I’ve mentioned before that typically when one is first compiling information for site analysis, there is a sizable amount that does not come from the site. Data is typically aggregated for climate, landform, soils, plant systems and more. This is to say that there is always room for more specific data to be collected.
Last year I was surfing the web to look for ways of grabbing site specific data for climate. This journey eventually led me to a DIY weather station that could be run on Raspberry Pi. Luckily, there are robust sources available, and even the makers of raspberry pi are working on making some for sale. But, where’s the fun in that?
The instructable website offers a great blueprint for this project. For less than $300, one could build their own weather station with photo taking capability. It can measure precipitation, humidity, pressure, temperature, wind direction, and wind speed as well as provide time lapse worthy photos in order to make sense of all of that data in visual context.
Furthermore, this particular instructable includes its own software that runs on Python (so you can learn a little bit of that too!) and uses the Weather Underground API in order to obtain other data relative to the site that you would be hard pressed to measure on site scale.

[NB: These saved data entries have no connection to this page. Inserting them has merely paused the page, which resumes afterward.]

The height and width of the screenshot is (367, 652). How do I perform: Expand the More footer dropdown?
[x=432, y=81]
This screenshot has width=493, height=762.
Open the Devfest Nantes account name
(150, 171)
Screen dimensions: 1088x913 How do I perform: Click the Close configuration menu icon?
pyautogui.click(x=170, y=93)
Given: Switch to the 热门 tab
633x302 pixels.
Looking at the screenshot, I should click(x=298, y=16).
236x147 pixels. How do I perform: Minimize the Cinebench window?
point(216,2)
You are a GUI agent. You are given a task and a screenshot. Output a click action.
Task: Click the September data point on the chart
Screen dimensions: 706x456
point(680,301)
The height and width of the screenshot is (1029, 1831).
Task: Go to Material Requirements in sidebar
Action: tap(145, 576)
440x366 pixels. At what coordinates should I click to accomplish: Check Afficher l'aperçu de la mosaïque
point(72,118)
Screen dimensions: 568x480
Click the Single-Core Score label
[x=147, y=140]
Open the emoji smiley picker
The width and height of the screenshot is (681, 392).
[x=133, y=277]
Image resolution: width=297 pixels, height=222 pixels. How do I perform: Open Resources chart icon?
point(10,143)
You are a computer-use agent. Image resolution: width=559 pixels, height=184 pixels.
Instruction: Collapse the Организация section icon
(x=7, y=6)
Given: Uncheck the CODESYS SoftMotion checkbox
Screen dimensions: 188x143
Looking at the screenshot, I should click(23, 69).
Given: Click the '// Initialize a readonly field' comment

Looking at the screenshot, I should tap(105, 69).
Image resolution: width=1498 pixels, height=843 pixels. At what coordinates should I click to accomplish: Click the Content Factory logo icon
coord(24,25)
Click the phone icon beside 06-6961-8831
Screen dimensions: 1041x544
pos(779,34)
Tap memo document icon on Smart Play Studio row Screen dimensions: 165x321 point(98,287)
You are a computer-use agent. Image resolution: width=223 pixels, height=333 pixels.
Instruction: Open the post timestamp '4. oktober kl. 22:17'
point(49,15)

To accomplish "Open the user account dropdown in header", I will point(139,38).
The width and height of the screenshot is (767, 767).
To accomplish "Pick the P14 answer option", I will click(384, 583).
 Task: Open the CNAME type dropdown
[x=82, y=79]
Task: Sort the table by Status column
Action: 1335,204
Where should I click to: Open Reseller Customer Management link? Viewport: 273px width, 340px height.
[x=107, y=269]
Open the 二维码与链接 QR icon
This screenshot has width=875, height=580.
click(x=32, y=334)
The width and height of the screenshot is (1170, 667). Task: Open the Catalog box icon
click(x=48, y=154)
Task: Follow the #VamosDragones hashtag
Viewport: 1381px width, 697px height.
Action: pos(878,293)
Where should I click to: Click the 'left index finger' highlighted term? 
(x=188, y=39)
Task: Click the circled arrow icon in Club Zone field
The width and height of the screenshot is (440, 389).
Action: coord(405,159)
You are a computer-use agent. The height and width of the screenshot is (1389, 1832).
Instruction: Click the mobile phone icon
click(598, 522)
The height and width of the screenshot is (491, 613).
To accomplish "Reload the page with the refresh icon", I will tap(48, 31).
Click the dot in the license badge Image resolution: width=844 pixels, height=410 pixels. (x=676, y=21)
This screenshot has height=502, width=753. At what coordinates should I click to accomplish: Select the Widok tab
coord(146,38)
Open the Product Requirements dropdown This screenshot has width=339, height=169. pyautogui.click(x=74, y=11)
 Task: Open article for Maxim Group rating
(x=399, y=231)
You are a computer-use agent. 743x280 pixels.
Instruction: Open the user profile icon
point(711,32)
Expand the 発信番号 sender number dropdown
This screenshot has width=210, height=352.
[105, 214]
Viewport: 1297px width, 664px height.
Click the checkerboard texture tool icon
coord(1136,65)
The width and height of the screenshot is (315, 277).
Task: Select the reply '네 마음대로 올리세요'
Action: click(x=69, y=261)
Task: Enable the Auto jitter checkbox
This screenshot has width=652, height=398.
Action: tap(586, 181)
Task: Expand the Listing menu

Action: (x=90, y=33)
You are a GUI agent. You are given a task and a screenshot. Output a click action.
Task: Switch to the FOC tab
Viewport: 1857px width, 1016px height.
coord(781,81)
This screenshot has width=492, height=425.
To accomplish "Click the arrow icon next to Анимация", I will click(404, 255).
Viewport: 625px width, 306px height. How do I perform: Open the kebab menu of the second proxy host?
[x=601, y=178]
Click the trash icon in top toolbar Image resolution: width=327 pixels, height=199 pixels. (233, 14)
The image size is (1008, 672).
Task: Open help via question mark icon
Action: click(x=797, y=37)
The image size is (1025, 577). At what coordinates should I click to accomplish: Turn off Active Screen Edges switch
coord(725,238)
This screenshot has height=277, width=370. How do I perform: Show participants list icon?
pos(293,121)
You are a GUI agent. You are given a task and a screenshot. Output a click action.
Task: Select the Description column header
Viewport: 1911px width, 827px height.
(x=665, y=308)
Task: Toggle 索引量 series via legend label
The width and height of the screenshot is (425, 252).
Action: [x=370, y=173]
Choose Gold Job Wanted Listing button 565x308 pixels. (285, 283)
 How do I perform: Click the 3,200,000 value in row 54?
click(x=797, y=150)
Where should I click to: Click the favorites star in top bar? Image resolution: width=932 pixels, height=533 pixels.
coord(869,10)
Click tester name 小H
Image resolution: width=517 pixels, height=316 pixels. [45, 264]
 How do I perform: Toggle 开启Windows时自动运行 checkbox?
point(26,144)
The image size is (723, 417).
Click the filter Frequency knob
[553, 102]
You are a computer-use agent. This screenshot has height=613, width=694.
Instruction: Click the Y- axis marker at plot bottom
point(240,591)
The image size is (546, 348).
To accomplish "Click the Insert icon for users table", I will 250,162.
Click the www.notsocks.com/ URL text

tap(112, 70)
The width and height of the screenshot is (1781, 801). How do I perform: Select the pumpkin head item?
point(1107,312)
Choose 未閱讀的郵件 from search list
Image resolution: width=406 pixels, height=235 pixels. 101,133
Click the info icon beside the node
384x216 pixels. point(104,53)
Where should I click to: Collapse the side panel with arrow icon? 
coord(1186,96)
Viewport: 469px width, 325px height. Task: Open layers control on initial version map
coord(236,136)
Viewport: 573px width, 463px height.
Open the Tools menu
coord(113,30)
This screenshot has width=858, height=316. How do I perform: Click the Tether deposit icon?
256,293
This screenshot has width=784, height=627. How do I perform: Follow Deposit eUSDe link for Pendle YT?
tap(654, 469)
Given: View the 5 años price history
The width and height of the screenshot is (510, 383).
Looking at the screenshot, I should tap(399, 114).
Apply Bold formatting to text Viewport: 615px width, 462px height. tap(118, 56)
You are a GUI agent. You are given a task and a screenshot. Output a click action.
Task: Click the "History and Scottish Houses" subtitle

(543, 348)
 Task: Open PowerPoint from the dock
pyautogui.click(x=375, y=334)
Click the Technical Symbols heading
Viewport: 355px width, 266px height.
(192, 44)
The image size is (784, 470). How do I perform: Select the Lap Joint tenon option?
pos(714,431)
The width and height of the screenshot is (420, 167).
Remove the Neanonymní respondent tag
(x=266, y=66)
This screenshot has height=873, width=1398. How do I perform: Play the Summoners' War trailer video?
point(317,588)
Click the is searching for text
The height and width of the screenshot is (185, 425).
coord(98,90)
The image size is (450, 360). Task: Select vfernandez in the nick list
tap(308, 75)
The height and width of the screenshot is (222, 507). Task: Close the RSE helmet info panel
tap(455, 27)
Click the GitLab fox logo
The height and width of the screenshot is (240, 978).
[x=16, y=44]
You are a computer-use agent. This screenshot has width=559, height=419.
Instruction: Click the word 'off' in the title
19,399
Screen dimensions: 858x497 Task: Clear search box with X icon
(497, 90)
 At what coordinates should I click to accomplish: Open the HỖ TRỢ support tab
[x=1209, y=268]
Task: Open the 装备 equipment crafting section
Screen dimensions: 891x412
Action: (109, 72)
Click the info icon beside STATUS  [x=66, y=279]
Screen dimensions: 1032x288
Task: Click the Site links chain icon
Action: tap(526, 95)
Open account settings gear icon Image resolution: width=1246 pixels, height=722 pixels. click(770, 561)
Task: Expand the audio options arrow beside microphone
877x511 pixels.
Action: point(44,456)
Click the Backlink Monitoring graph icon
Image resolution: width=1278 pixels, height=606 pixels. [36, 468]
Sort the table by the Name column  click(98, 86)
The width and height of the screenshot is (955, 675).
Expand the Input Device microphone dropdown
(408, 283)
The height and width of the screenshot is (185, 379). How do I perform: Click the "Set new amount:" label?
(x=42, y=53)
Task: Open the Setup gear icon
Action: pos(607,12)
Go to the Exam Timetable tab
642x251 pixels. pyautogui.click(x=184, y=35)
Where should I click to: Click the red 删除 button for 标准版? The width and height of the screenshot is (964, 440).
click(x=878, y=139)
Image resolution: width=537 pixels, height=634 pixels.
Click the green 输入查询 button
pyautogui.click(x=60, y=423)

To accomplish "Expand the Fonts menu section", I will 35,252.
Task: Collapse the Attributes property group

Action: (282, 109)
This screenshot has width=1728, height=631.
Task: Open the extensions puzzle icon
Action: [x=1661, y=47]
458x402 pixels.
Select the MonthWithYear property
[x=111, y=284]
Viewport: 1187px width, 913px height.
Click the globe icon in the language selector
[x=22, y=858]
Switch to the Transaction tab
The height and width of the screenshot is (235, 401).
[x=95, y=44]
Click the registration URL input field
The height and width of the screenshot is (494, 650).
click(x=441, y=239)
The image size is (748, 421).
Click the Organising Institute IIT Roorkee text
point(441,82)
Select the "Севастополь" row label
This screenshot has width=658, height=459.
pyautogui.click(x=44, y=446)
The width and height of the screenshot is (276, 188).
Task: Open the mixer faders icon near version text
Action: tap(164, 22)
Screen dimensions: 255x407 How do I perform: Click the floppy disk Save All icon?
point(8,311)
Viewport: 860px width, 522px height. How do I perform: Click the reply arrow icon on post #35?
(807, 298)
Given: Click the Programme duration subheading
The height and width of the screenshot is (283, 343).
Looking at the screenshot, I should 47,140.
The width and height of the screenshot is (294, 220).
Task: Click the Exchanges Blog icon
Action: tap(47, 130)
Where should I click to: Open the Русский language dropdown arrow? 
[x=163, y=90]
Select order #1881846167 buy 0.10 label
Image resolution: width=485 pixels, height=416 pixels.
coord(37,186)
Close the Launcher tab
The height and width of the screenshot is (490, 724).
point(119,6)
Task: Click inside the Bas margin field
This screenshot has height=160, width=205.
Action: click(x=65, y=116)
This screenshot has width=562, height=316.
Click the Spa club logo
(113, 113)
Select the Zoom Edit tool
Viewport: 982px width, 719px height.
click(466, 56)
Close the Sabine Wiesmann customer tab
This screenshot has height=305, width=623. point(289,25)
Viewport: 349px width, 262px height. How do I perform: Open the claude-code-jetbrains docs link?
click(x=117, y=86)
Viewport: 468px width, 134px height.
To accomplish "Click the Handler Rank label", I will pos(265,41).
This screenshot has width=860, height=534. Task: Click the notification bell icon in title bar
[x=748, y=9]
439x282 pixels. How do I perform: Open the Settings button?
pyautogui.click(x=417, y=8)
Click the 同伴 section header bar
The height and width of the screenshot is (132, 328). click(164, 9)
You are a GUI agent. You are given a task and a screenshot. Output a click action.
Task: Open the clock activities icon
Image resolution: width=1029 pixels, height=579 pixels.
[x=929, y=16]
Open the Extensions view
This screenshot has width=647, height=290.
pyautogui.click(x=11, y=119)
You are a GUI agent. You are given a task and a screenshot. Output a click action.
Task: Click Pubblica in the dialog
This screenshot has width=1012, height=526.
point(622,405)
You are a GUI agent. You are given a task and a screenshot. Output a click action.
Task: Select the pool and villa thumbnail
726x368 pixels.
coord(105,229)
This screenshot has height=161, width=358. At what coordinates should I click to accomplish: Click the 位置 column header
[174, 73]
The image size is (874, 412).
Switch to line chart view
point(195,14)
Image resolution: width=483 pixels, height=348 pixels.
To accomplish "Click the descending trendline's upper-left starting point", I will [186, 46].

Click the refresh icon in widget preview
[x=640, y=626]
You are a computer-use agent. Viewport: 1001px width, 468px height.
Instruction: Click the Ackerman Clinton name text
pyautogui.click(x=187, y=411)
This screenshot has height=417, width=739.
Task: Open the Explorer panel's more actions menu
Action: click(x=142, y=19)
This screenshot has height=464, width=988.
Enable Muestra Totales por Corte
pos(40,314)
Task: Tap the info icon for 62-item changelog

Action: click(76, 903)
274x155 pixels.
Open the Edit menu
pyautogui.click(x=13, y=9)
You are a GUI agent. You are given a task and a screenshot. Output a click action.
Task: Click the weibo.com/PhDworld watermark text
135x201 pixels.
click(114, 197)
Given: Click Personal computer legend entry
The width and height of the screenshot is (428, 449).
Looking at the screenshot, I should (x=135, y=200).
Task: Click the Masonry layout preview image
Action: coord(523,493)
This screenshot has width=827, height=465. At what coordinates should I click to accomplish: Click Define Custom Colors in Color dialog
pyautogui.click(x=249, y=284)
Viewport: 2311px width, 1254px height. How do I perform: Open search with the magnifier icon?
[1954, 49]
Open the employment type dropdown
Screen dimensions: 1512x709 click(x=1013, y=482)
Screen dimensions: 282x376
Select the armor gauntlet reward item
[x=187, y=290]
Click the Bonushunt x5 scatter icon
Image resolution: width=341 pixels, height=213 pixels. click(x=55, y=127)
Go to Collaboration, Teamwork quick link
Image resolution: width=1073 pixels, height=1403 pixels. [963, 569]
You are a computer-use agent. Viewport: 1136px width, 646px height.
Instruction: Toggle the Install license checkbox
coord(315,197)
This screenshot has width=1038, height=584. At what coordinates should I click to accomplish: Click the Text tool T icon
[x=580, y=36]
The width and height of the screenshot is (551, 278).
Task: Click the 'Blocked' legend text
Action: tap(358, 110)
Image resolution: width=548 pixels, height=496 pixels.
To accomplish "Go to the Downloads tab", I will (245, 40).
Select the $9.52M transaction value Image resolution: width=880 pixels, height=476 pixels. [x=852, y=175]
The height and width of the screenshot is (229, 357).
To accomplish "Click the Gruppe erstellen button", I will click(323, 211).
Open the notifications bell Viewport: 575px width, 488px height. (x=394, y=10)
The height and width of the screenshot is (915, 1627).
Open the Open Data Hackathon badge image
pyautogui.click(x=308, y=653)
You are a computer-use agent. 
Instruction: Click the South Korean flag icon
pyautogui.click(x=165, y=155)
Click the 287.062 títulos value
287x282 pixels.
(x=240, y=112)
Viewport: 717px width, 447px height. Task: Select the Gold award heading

There are a couple of adaptations I would like to make of course. Making the measuring components themselves I think will be the most simple part, a more challenging aspect will be to case them and to find more functions for the space that weather station takes up. Ultimately, I am thinking about building around 6 or 7 of these to put all around the 65 acre farm. While I could settle on having 7 weather stations, I can’t help but be pulled into a deeper process.
The question becomes, if I have a structure capable of capturing weather data and photos, what else should it be capable of doing? They are spread around, accessible, and stationary. What else could be built into these structures to truly maximize need on the farm?
I suspect answers will come as the process moves along. I have connected with the Western Mass Geek Group which has regular meetings on Tuesdays and has encyclopedic members. No doubt with the tools and help available I can make a more functional weather station, and aesthetic too!